◆ **Problem description**
What I need is an exact repeat of the lines from the one with "The image size is (435, 382)." through the end of the listing below. Leave out every picture.

═════ Provided data

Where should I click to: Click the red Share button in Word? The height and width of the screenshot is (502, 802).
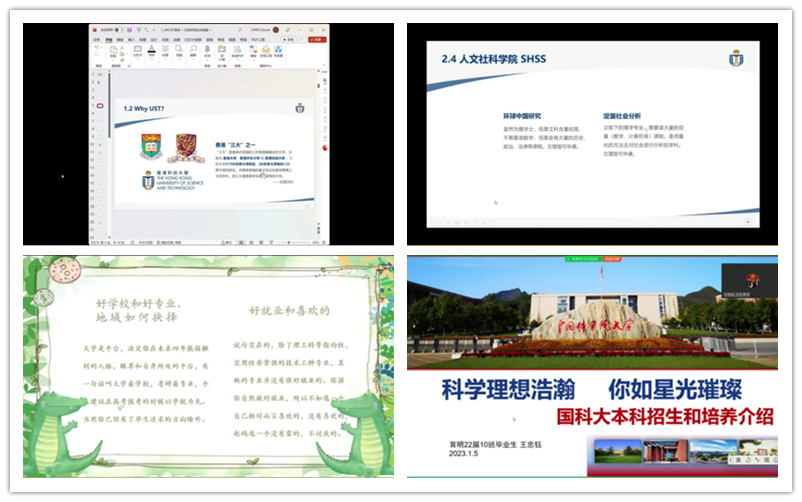tap(313, 39)
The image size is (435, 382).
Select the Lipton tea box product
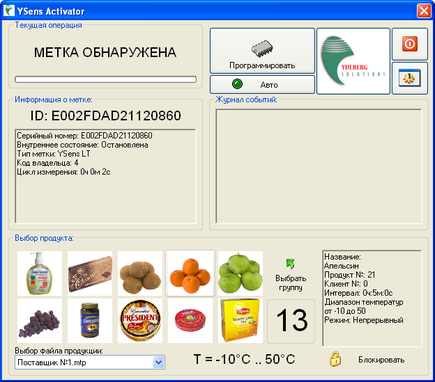click(x=240, y=321)
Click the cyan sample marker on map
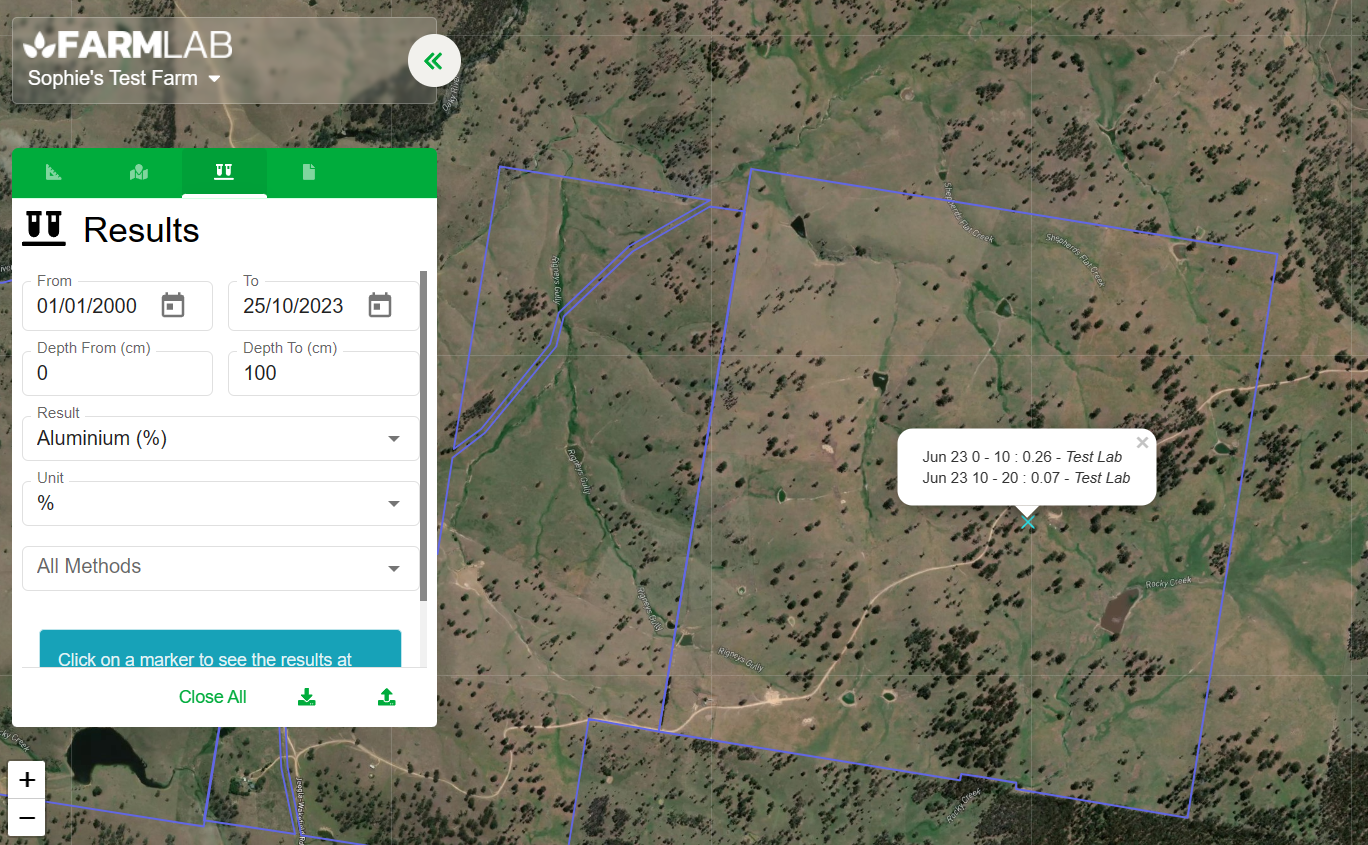1368x845 pixels. click(x=1028, y=522)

══════════

◆ **Answer box**
The image size is (435, 382).
Select the Lipton tea box product
click(x=240, y=321)
Click the cyan sample marker on map
1368x845 pixels. click(x=1028, y=522)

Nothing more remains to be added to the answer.